Der Ursprung des Namens ‹I’ll be back› ist weit weniger elegant als die Erscheinung des Drachens. Das Zitat stammt aus einer Filmszene, in der Arnold Schwarzenegger alias ‹Terminator II› auf dem Polizeiposten nicht beachtet wird, dem Polizisten tief in die Augen blickt und sagt: «Ich komme wieder.» Als er das tut, fährt er mit einem monströsen Geländewagen die Wache platt. Das macht der Drachen natürlich nicht. Er ist ganz leise, beinahe graziös, und doch geht das Bild auf: Drachen wie Terminator überraschen, indem sie etwas Unerwartetes tun.

Horvath nennt sich Erfinder und Unternehmer. Als Architekt und Industrial Designer arbeitet er nur noch, wenn Projekte an ihn herangetragen werden, wenn er keine Akquise, keine «Wettbewerbe ins Blaue hinaus» machen muss. Er lebt von seiner Erfindung. «Da ist alles auf die Spitze getrieben», sagt er und meint damit wohl, dass es genauer gar nicht gehe. Er wirkt nicht eingebildet, wenn er das sagt. Vielmehr steht da einer im karierten Hemd, mit Lesebrille auf dem Kopf und Zigarette im Mundwinkel und sagt offen, dass er fasziniert sei von seinem Beruf.

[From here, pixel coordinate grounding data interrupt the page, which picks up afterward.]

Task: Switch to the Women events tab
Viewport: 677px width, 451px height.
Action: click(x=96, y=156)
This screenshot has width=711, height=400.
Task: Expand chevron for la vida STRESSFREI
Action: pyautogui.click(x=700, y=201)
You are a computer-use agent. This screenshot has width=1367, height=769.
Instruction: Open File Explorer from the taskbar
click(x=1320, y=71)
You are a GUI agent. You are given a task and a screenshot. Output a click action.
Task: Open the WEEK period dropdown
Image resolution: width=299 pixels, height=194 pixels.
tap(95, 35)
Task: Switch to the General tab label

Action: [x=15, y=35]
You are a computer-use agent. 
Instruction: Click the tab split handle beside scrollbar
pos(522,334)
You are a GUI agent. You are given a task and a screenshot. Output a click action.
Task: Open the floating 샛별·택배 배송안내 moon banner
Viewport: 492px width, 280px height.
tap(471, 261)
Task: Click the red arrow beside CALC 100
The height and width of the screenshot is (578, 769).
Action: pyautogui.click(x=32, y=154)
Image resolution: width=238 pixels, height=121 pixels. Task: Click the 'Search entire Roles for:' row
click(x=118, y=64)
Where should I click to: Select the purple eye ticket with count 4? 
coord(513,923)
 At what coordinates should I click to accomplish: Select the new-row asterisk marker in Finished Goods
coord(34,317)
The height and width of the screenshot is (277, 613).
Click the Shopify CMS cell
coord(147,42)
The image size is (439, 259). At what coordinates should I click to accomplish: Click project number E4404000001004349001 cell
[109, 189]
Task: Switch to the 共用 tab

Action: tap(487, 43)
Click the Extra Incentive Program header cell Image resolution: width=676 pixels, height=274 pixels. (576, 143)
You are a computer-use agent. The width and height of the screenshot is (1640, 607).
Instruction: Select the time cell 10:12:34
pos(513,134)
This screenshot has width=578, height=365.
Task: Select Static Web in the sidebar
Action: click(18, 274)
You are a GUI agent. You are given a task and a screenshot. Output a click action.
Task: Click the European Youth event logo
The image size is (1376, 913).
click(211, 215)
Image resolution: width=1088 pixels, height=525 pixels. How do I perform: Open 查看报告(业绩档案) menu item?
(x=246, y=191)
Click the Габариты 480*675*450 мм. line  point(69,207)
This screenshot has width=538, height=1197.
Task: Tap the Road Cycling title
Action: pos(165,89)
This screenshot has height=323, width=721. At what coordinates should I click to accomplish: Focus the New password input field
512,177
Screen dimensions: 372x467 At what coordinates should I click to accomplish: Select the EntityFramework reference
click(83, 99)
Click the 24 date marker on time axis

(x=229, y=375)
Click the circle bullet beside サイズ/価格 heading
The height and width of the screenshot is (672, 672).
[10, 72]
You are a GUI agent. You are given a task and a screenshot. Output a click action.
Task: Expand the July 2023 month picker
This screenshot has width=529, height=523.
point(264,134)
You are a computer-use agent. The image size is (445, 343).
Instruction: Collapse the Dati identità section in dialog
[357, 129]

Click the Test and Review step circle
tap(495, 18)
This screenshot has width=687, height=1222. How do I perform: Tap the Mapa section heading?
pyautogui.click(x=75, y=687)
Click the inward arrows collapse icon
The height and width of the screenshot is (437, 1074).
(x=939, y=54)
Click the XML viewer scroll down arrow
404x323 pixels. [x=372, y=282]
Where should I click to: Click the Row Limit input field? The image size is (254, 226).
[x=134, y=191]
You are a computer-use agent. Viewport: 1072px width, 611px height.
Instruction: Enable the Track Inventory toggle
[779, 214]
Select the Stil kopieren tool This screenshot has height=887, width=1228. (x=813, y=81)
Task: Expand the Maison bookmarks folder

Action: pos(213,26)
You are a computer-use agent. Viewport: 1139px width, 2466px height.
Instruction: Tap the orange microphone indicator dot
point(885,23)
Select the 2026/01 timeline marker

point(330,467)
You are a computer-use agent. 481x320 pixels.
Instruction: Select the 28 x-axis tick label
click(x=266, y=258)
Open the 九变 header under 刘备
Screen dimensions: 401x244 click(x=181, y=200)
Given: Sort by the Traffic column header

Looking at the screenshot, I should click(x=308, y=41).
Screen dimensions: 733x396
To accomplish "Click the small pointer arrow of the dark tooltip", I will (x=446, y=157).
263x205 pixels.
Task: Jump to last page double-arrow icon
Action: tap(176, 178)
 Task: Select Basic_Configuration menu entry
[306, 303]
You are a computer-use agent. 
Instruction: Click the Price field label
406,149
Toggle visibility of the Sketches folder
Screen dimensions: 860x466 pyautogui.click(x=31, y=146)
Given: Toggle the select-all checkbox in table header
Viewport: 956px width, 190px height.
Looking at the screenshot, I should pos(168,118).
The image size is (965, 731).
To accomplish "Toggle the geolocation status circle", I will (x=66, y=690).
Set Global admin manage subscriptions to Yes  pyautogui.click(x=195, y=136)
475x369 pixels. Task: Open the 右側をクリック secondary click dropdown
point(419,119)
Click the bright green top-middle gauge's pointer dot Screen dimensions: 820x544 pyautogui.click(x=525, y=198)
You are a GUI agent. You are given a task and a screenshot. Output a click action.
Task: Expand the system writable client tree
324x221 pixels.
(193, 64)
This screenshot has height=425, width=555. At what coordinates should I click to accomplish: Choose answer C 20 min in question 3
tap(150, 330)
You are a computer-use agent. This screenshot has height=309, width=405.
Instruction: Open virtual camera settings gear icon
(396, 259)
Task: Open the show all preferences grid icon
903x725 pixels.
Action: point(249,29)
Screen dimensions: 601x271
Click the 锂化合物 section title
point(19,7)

Seit 15 Jahren baut Horvath Drachen (siehe Hochparterre 10 / 07). Er skizzierte, tüftelte, probierte aus und verwarf. Anfang dieses Jahres lancierte er den ‹I’ll be back› aus dem Material, das so kostbar und verwundbar anmutet. Und er baute damit ein Spielzeug, das vor allem eines tut: entschleunigen.